--- TEXT EXCERPT ---
Table of Contents
1. Introduction
2. History and Evolution of Ethereum Sharding
2-1. Early Ethereum sharding efforts: Hypercubes, Hub and Spoke Chains, Super Quadratic Sharding, Quadratic Sharding
2-2. The pursuit of simplicity and pragmatism: Full execution sharding → Data sharding
3. Danksharding
3-1. Danksharding, a new blockchain architecture for data sharding
3-2. Minimizing centralization: PBS (Proposer Builder Separation) and crList
3-3. Ensuring scalability and trust: DAS, Erasure Coding, and KZG Commitments
4. EIP-4844: Proto-Danksharding
4-1. EIP-4844, the cornerstone of Danksharding
4-2. Simply reducing calldata cost can cause block size issues
4-3. Structure and creation of blob transactions
5. Impact of EIP-4844 on Rollup Costs
5-1. DA (L1 publication) costs currently account for over 90% of total rollup costs
5-2. With the implementation of EIP4844, the DA cost of rollups is expected to be almost free, and a significant increase in the blob fee would require the demand for rollups to grow by more than 10 times
5-3. Changing the cost structure of blobs is being actively discussed within the Ethereum community
6. Closing Thoughts
Annotation) Types of Ethereum data storage
A1. The main storage spaces in EVM are categorized as Storage, Memory, Stack, and Calldata
A2. The space used by rollups is called Calldata
1. Introduction
Alphas are hidden in EIPs. In a month before and after the EIP-1559 (London), EIP-3675 (The Merge), and EIP-4895 (Shanghai) upgrades, ETH prices rose 10% to 80%. Now, the next upgrade is the Deneb-Cancun-combined Dencun hard fork, scheduled for the end of this year. And the most noted upgrade in Dencun is the EIP-4844, a.k.a. Proto-Danksharding, the very first step toward implementing Ethereum’s sharding roadmap and a proposal that will dramatically reduce the operational cost of rollups.
This report is set up in two parts. The first follows in the footsteps of Ethereum sharding, exploring how the history of changes in sharding and Ethereum’s long-term vision of Danksharding. And in the second part, we'll look at the structure and implications of Proto-Danksharding and envision how the economic structure of rollups will change after EIP-4844.
--- EXTRACTED DATA ---
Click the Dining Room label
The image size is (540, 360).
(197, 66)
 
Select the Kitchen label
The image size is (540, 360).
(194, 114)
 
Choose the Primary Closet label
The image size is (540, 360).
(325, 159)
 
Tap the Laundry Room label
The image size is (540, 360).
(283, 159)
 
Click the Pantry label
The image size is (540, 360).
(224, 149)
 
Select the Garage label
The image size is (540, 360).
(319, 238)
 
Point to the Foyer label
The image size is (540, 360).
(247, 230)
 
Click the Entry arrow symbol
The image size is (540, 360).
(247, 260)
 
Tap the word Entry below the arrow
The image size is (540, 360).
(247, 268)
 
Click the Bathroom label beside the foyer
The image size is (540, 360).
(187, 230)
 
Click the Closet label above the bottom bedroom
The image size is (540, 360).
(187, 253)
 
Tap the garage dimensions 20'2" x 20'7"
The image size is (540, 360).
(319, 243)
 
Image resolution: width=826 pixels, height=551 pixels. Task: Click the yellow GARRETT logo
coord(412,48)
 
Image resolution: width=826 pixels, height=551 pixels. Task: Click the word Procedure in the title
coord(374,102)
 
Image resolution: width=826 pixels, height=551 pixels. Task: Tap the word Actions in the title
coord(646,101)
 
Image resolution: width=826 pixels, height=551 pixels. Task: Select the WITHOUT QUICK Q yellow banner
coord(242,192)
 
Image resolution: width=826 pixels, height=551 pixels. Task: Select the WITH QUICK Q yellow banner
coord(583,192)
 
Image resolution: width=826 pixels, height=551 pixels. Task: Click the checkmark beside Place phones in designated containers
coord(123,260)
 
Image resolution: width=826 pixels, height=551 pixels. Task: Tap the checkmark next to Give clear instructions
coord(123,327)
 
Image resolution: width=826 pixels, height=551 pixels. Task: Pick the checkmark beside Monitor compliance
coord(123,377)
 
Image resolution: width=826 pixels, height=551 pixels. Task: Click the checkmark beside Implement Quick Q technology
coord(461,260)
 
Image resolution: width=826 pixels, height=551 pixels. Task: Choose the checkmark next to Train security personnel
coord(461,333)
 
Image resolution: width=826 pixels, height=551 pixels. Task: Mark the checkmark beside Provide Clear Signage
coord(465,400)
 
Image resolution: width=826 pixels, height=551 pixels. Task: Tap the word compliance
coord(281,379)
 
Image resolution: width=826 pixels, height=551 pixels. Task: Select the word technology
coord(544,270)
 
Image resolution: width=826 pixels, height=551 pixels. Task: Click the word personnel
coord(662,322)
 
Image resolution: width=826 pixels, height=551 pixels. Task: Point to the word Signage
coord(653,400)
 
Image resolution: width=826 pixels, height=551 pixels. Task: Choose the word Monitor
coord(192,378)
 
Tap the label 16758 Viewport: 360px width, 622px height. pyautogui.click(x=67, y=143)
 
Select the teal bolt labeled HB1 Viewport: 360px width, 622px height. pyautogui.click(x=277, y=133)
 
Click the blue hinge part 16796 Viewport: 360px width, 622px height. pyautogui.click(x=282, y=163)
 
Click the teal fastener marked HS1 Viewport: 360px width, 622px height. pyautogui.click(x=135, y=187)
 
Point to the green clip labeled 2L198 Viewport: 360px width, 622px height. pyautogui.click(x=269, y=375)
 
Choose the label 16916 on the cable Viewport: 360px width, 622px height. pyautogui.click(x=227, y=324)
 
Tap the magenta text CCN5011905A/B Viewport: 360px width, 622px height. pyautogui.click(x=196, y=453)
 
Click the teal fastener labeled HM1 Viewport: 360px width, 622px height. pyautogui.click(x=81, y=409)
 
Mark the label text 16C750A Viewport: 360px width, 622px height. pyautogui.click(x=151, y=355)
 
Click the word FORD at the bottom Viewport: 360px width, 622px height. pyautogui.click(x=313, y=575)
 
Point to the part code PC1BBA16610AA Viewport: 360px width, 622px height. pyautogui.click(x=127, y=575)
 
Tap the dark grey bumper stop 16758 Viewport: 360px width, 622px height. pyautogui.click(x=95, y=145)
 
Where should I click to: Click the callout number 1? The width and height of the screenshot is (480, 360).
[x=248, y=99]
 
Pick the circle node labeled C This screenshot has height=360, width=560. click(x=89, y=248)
---
> _GIVEN INSTRUCTION 1_
Answer these questions about the Ethereum sharding report:
(a) Which hard fork, scheduled for the end of the year, includes EIP-4844?
(b) According to section 5-1, what share of total rollup costs do DA costs currently account for?
(c) What four main storage spaces in EVM does section A1 list?
> _GIVEN INSTRUCTION 2_
Rewrite the stretch of the Ethereum sharding report from "This report is" through "change after EIP-4844.", swapping "rollups" for "layer-2 rollups".
> _GIVEN INSTRUCTION 3_
Write what comes next in the Ethereum sharding report, starting after its final sentence.

> _EXERCISE RESPONSE 1_
(a) The Dencun hard fork, which combines Deneb and Cancun.
(b) Over 90%.
(c) Storage, Memory, Stack, and Calldata.

> _EXERCISE RESPONSE 2_
This report is set up in two parts. The first follows in the footsteps of Ethereum sharding, exploring how the history of changes in sharding and Ethereum’s long-term vision of Danksharding. And in the second part, we'll look at the structure and implications of Proto-Danksharding and envision how the economic structure of layer-2 rollups will change after EIP-4844.

> _EXERCISE RESPONSE 3_
2. History and Evolution of Ethereum Sharding
2-1. Early Ethereum sharding efforts: Hypercubes, Hub and Spoke Chains, Super Quadratic Sharding, Quadratic Sharding
In retrospect, the scalability solutions proposed by the nascent Ethereum community such as Hypercubes, Super Quadratic Sharding, and Hub and Spoke Chains were notably audacious and ahead of their time. In particular, hypercube and the hub and spoke chains were proposed by Vitalik in late 2014, before the Ethereum mainnet was even launched. (see “Scalability, Part 2: Hypercubes”). While hub and spoke chains were an early form of today’s Polkadot Relay Chain-Parachain structure, hypercube emerged as an answer to hub and spoke chains; flaws. Hypercube's advantage is improved transaction speed via cross-substate messaging. The model unfortunately was not adopted due to its many attack vectors and complex implementation, but these ideas were later vital in shaping the quadratic sharding* model that appeared on the ETH2 roadmap. Sharding on Ethereum has since undergone three major shifts that made the sharding model we know today.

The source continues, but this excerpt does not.